Fazenda alerta: ‘pautas-bomba’ podem custar R$ 2 trilhões aos cofres públicos

O Ministério da Fazenda emitiu um alerta sobre o impacto financeiro de projetos de lei e propostas de emenda à Constituição (PECs) que tramitam no Congresso Nacional. Conhecidas no ambiente legislativo como “pautas-bomba”, essas medidas podem gerar um aumento de gastos ou perda de arrecadação superior a R$ 2 trilhões ao longo da próxima década.

Para contextualizar a magnitude desses valores, o impacto estimado é mais do que o dobro da economia de R$ 855 bilhões prevista em 10 anos com a reforma da Previdência Social, aprovada em 2019 após intensos debates com a sociedade e mobilização política.

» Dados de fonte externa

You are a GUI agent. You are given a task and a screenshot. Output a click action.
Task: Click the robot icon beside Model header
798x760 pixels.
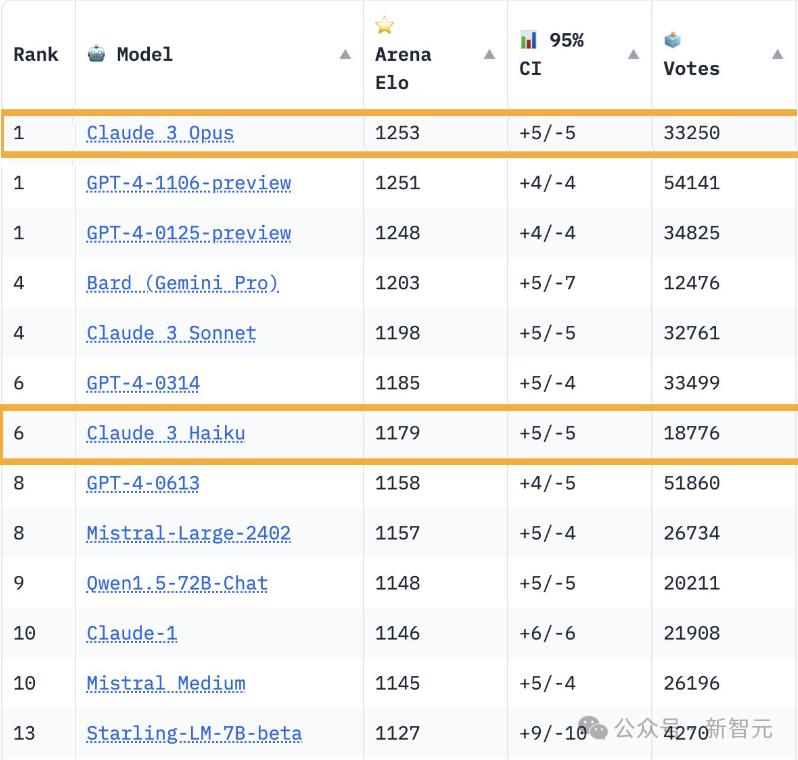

No jargão do Congresso, o termo “pauta-bomba” refere-se a projetos que criam despesas bilionárias sem a devida indicação de onde virão os recursos, ou que reduzem a arrecadação do governo, comprometendo severamente as contas públicas.

A área econômica detalhou quatro propostas principais que preocupam o governo: a renegociação de dívidas rurais (PL 5122/23), com impacto de R$ 1,4 trilhão; a PEC das Igrejas (PEC 5/23), com perda de R$ 100 bilhões; a aposentadoria de agentes comunitários de saúde (PEC 14/21), estimada em R$ 500 bilhões; e o piso salarial para médicos e dentistas (PL 1365/22), também estimado em R$ 500 bilhões.

Com exceção da PEC das Igrejas — que não gera gasto direto, mas sim perda de receita que precisaria ser compensada por impostos pagos por pessoas físicas e empresas —, as demais propostas elevam a despesa pública. Isso impacta diretamente a dívida pública brasileira, que já é considerada alta para países emergentes.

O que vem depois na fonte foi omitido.